◆ What you are asked to do ◆
Using the data that follows, give again word for word the lines between the one holding "Where should I click to: Open the video" and the one holding "Click the chevron", inclusive. Omit the pictures.

◆ Task data ◆
%%
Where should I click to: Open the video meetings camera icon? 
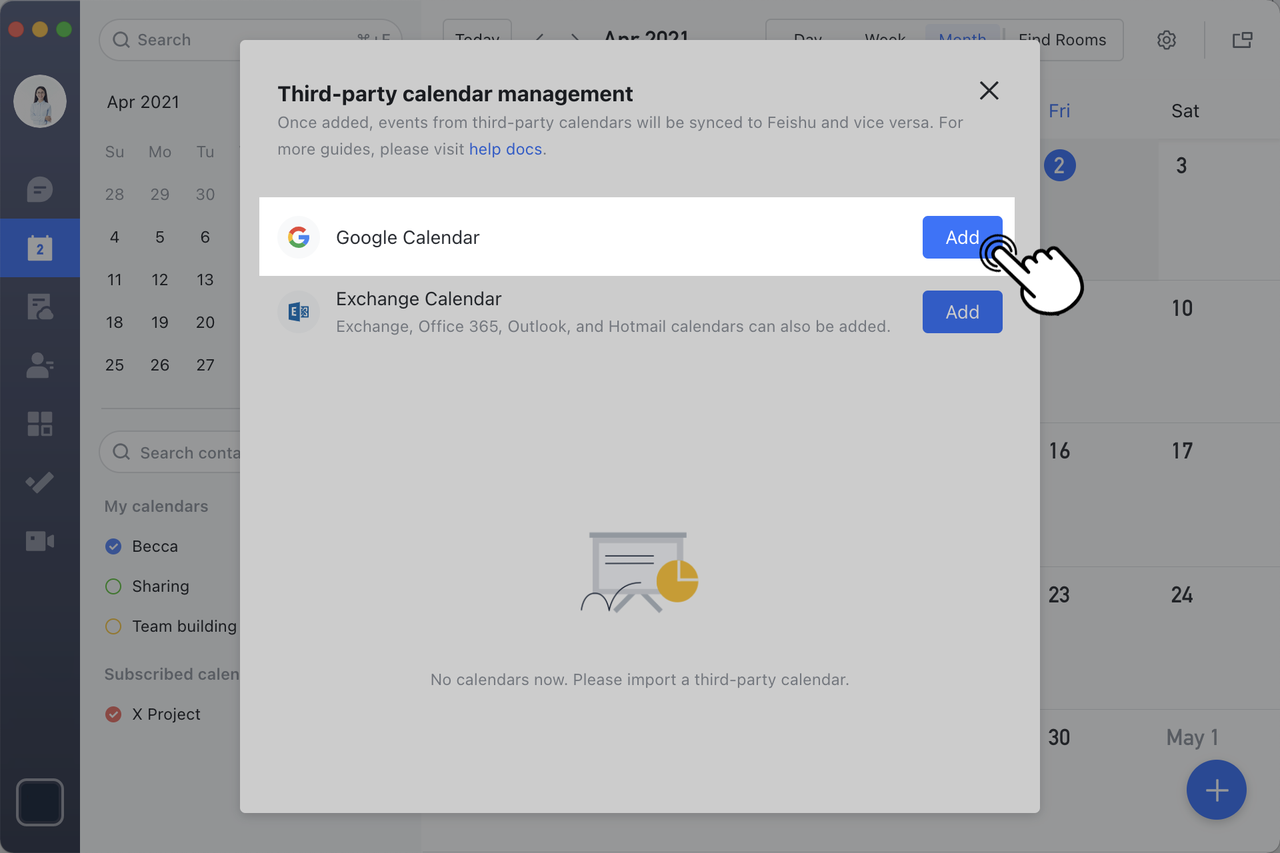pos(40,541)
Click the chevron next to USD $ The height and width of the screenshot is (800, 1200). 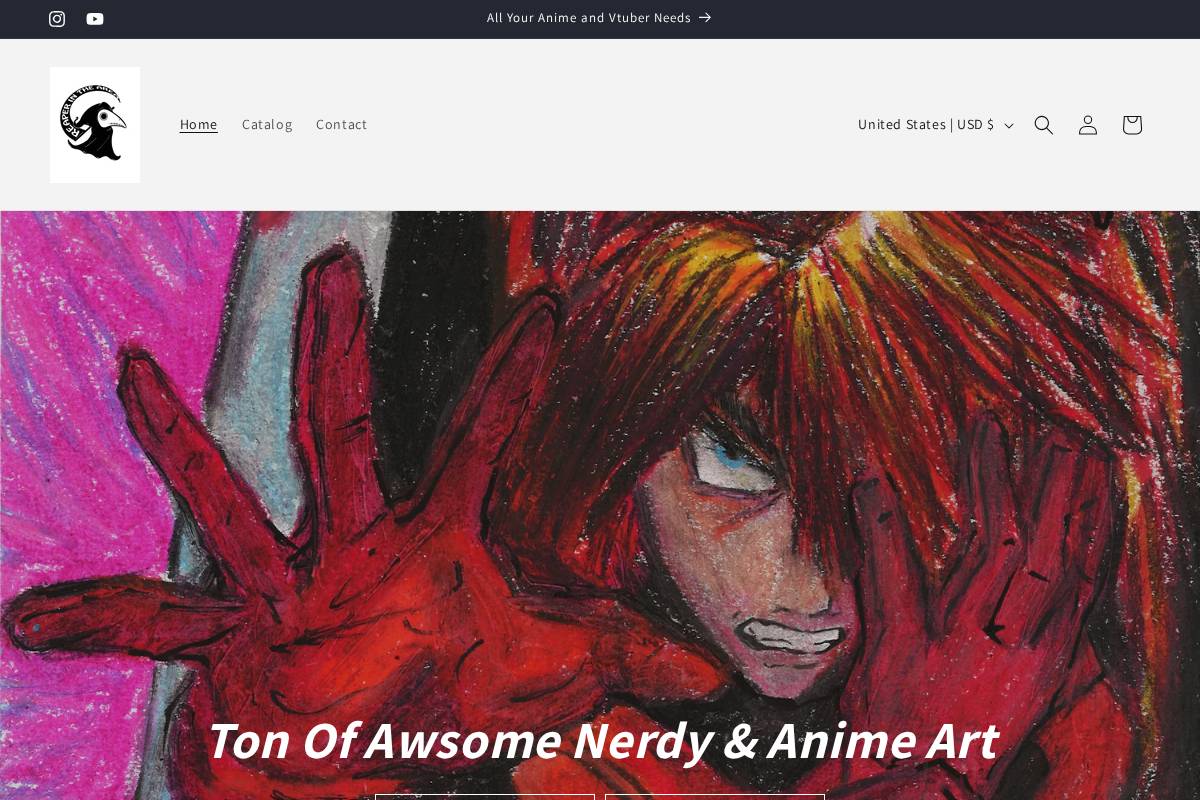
%%
%%
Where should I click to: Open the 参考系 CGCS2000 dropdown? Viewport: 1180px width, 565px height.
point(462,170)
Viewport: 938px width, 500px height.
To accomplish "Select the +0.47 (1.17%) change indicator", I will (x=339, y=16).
%%
%%
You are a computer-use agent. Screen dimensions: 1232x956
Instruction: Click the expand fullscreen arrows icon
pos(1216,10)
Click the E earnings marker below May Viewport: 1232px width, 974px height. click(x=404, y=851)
%%
◆ Reply to the exercise ◆
Where should I click to: Open the video meetings camera icon? 
pos(40,541)
Click the chevron next to USD $ The height and width of the screenshot is (800, 1200). 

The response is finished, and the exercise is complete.